TEMPO.CO, Jakarta - Ekonom Chatib Basri mengatakan pemerintah perlu menaikkan harga bahan bakar minyak (BBM) bersubsidi. Lonjakan harga minyak mentah dunia saat ini sudah jauh melampaui asumsi dalam Anggaran Pendapatan dan Belanja Negara (APBN) 2018.
Dilansir situs Oilprice.com, harga minyak mentah dunia berada di kisaran US$ 70 per barel pagi ini. Sementara itu, pemerintah menetapkan asumsi harga minyak senilai US$ 48 per barel dalam APBN 2018.

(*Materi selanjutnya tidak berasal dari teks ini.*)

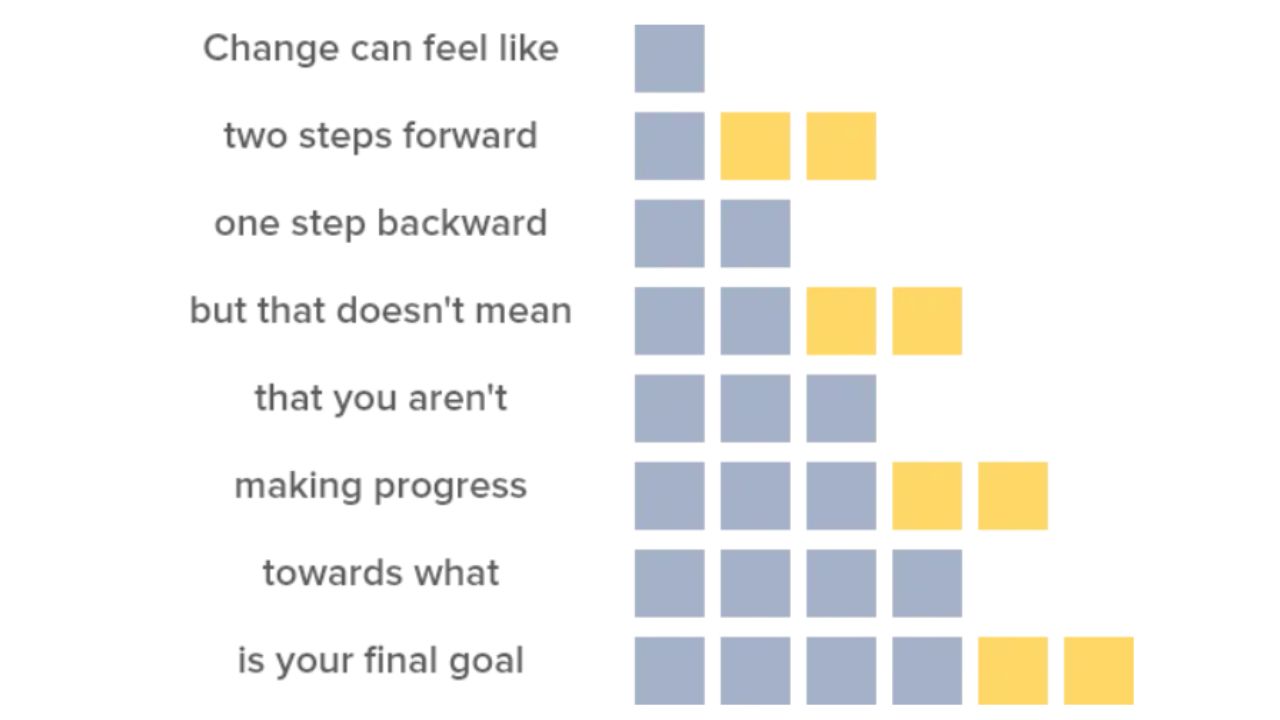
Task: Select the first yellow square beside 'but that doesn't mean'
Action: 841,321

Chatib mengatakan perbedaan harga ini akan menekan neraca keuangan PT Pertamina (Persero) yang ditugaskan untuk menyalurkan BBM bersubsidi. Selain mempengaruhi kinerja perseroan, tekanan tersebut berpengaruh terhadap penerimaan negara. "Setoran dividen akan berkurang," katanya, di Universitas Indonesia, Jakarta, Jumat, 26 Januari 2018.

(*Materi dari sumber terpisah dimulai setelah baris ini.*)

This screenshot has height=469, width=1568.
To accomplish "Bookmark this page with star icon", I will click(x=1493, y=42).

Meski kekurangan dividen itu bisa dikompensasi dengan penerimaan nasional bukan pajak (PNBP) dari sektor migas yang akan meningkat, Chatib menilai opsi menaikkan harga BBM bersubsidi perlu tetap dibuka. Terlebih pemerintah dinilai mampu mengatasi potensi penurunan daya beli masyarakat. Dia berujar, bantuan tunai seperti program keluarga harapan mampu membantu mendorong daya beli.
Tingkat inflasi pun dinilai masih aman. "Dulu waktu kami naikkan harga BBM di 2013, inflasinya 8 persen. Apalagi sekarang inflasinya di 3 persen," ujar mantan Menteri Keuangan ini.
Dari sisi politik, Chatib menilai kenaikan harga BBM juga masih mungkin. Dia menilai, elektabilitas Presiden Joko Widodo masih tinggi jika merujuk pada survei SMRC. "Semestinya tidak apa-apa (menaikkan harga BBM). Tapi saya bukan political scientist, saya bisa salah," ujarnya.
Wakil Direktur Institute for Development of Economic and Finance (Indef) Eko Listiyanto sangsi pemerintah akan menaikkan harga BBM di tahun politik. "Mengumumkan penyesuaian saat itu akan terasa berat," ujar Eko, di kantornya, Jakarta, pada Kamis, 25 Januari 2018.
Jika tak ingin menaikkan harga BBM, Eko berujar, pemerintah harus menugasi Pertamina menanggung selisih harga minyak dengan konsekuensi menurunnya keuntungan dan setoran dividen. Namun pemerintah dinilai perlu menambah penanaman modal negara (PMN) sebagai konsekuensi dari penugasan tersebut.
Eko menyarankan pemerintah segera merespons kenaikan harga minyak mentah dunia, apa pun pilihannya. "Yang penting jelas. Sehingga masyarakat, dunia usaha, dan Pertamina bisa membuat perencanaan di 2018," katanya.